Long part of the recruitment process, employers are increasingly turning to personality tests to improve workplace culture

As workplaces start to become more aware and adaptable to the wide variety of personalities and work styles in the office, learning how to identify and manage this kind of diversity becomes more and more important.

So, it perhaps shouldn’t come as a surprise to learn many workplaces are now starting to explore the usefulness of personality assessments ― yup, those quizzes that slot you into some kind of personality category ― to understand their workers better.

Many are now working it into the onboarding process, reported Worklife. “In doing so, they hope to make it easier for new and existing hires to get a measure of how best to work with colleagues who have different personalities and ways of working,” wrote Cloey Callahan. “Some are incorporating them into the hiring process, while others are waiting until people have been at the company for 60 to 90 days.”
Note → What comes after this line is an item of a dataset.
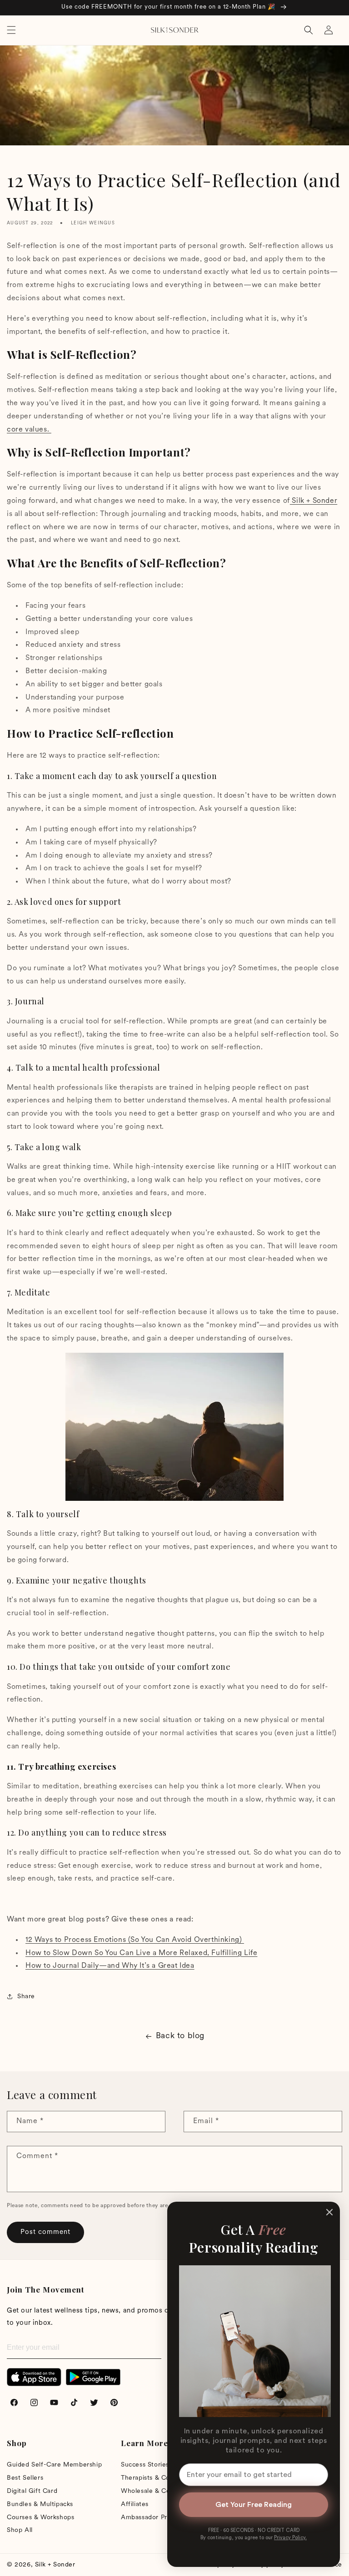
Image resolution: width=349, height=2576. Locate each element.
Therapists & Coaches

One of the most popular versions is the DiSC test, categorizing people by their traits in dominance, influence, steadiness and conscientiousness.

Advocates say it lubricates all sorts of areas of friction within an organization. “Overall, personality assessments can help professionals to make more informed decisions about hiring, training and development, and can improve the overall performance and productivity of the organization,” said Nia D’Emilio, learning & events coordinator for Epicenter Innovation.

According to the Financial Times, around 10 to 15 per cent of Fortune 500 companies are now using some form of personality assessment. Experts in the recruiting field say personality assessments are best thought of as a tool to aid your people in making better decisions, rather than tests to make those decisions themselves. James Reed, CEO of the recruiting firm Reed, told FT that “The most important thing for hirers is integrity. Is this individual honest and trustworthy? And none of these products will do that.”